It was a dark and stormy night . . .
and I had a clue. Jennie Pettet had married Lew Lee Garr, according to their son's obituary. Who were her parents? It would take someone clever, daring and above all, in Isaac Asimov's words, devilishly handsome to find out. I took a slug from the fifth of rye in the bottom drawer of the file cabinet, slipped on my .45's and set out to track her down. (+1.45 reading glasses, that is. They used to be +1.5, but they got dirty.)

My first stop was the Mormons. Most of them are decent, hardworking people, but their site hides a lot of dirty little secrets. Kids born out of wedlock, kids born not quite far enough into wedlock, divorce, death; it's all there in black and white, with a little green tree at the top. Genealogy is a tough job, but someone has to do it. The Mormons were a pushover. First name, last name, spouse, click on search and -- Bingo! I only got one hit, but it was the right one. Jennie and Lew married 28 Jun 1885 in Montgomery County, Kansas. Bill Clinton should be so lucky. If he got the peace agreement he wanted from Yasser Arafat and Ehud Barak as quick as I got the data I wanted from Family Search.Org he'd get the Nobel Peace Prize and enough falafel to last him fifty years.

Over to Gen Forum. I searched the Garr surname page for Pettet and the Pettet page for Garr. I came up as empty as a bookie's pockets the day after the favorite wins the derby. Nothing. Nada. Zip. If anyone had heard of my couple, they weren't talking. I took another slug of rye.

Surnames aren't the only forums in town. Over to Montgomery County, hoping someone had seen something - and would talk. I saw a guy named Moon who answered queries about marriages. One of those people we call Angels, who gives more than he takes. I asked him if he could help.

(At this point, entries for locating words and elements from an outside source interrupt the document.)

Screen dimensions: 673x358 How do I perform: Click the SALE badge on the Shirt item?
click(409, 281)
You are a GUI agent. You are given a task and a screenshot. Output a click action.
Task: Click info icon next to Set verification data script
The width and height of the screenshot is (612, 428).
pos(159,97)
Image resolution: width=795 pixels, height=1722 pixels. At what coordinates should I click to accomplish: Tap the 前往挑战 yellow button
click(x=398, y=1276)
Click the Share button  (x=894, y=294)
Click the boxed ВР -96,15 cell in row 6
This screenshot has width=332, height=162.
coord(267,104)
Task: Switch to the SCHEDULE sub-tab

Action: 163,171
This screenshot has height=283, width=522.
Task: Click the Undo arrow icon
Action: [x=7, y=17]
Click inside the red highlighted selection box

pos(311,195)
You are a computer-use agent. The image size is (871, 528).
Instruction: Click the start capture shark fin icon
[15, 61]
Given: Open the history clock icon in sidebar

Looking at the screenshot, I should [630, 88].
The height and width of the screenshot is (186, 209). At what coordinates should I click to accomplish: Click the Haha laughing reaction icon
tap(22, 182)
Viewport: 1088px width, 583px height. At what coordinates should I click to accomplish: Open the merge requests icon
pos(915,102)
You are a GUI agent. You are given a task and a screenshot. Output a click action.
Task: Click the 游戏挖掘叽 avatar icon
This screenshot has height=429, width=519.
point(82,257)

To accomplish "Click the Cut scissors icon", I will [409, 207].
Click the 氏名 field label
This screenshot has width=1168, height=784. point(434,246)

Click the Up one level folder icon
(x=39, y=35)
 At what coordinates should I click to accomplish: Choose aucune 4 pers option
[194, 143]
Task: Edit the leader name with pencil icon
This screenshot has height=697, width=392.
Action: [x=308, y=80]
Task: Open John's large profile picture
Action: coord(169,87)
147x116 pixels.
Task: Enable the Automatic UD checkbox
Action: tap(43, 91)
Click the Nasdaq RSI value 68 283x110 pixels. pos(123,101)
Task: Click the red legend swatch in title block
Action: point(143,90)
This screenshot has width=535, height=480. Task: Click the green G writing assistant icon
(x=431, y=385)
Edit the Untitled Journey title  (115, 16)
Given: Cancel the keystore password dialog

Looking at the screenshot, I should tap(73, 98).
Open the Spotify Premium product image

He could. He wrote back the next day. The book said Jennie and Lew were married in the house of George "Pettel". "Pettet" looks a lot like "Pettel" if you forget to cross the "T". The county clerk and I may have had a mutual acquaintance; an amber friend who lives in a glass house, wears a cork hat and dulls fine motor skills. Back to the Mormons, looking for George. There he was, George Washington Pettit or Pettet, whose daughter, Regina, married Lee Lew Garr. Pettit, Pettet, Petite; the exact spelling was a small matter to me. Jennie, Regina; Lew Lee, Lee Lew; it all fit. With the help of Mr. Moon I'd just put six quick shots in the ten ring of Family Group sheets. I was as happy as a cat sleeping on a pile of warm laundry. I put a couple of shots into myself while I was at it.

Back to the GenForum Montgomery County page, I posted the ancestors I'd found, just to let the other angels know they didn't have to poke through their books for me. That didn't stop Heidi G., who has a book of Crawford County Biographies and was willing to use it. She found Joseph Pettet, MD, Regina's sister. He'd moved to Crawford County. Heidi copied it in for me - and any other Pettet researcher who wants to see it. Regina's dad, George Washington Pettet, served for almost 5 years in the 26th Indiana Volunteer Infantry during the Civil War. He fought at Vicksburg under Grant. Her grandfather, Bergen Pettet, came from France to settle in Boone County, Indiana. I'd never have known those treasured family facts if not for the good Ms. G. What a wonderful lady! Where would we be without Angels willing to share? Lost. As lost as blind people calling for help at the school for the deaf is where. I was as happy as a cat sleeping on a pile of warm laundry whose human opens a can of smoked oysters and offers to share.

I recorded the data, sent off thank-you letters and decided I'd done enough genealogy for the night. I'd log out and read a book - maybe a good hard-boiled detective story.